Syntheses and Structures of Transition Metal Complexes with Phosphanylphosphinidene Chalcogenide Ligands

The reactivity of the phosphanylphosphinidene complex [(DippN)2W­(Cl)­(η2-P-PtBu2)] (1) toward chalcogens (Ch = Se, S) was studied. Reactions of stoichiometric amounts of 1 with chalcogens in DME yielded monomeric tungsten complexes with phosphanylphosphinidene chalcogenide ligands of the formula tBu2P–P–Ch (Ch = Se (in 2) and S (in 5)), which can be regarded as products of the addition of a chalcogen atom to a PW bond in starting complex 1. The dissolution of selenophosphinidene complex 2 in nondonor solvents led to the formation of a dinuclear complex of tungsten (3) bearing a tBu2P­(Se)–P ligand together with [tBuSe2Li­(dme)2]2 and polyphosphorus species. Under the same reaction conditions, thiophosphinidene complex 5 dimerized via the formation of transient complex 7, possessing a thiotetraphosphane-diido moiety tBu2P­(S)–P–P–PtBu2. The elimination of the tBu2PS group from 7 yielded stable dinuclear tungsten complex 8 with an unusual phosphinidene tBu2P–P–P ligand.

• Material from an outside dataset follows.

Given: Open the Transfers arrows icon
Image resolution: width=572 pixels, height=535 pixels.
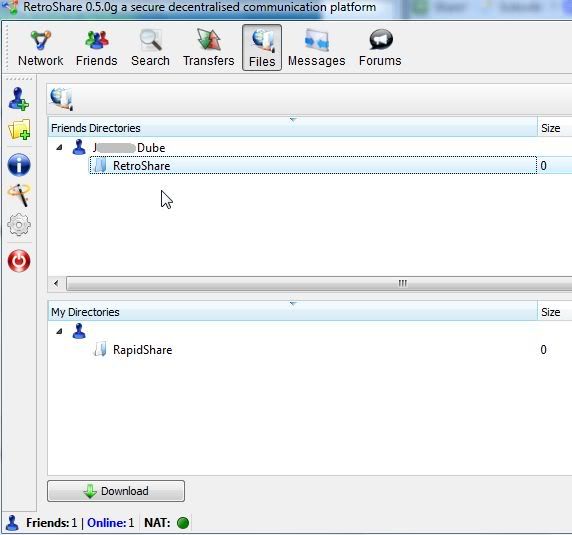Looking at the screenshot, I should coord(209,39).
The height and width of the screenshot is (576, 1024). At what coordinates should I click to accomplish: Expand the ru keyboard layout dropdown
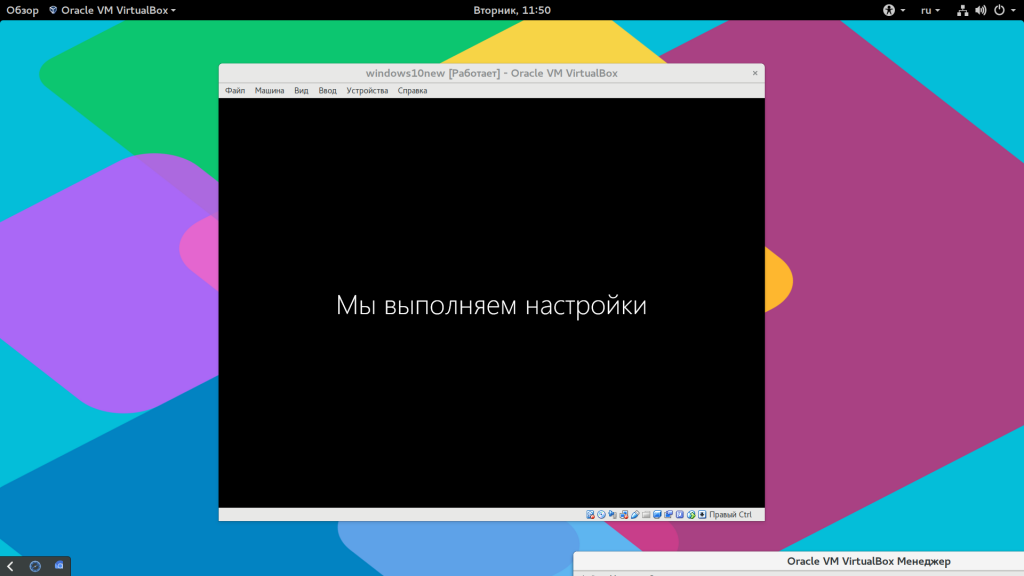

The reaction of 1 with excess chalcogen led to the cleavage of the P–P bond in the tBu2P–P ligand and the formation of [(DippN)2­W­(PCh4)]22– and [tBuCh2Li­(dme)2]2. The isolated compounds were characterized by NMR spectroscopy and X-ray crystallography. Furthermore, the calculated geometries of the free selenophosphinidenes, tBu2P–P–Se and tBu2P­(Se)−P, were compared with their geometries when serving as ligands in complexes 2 and 3.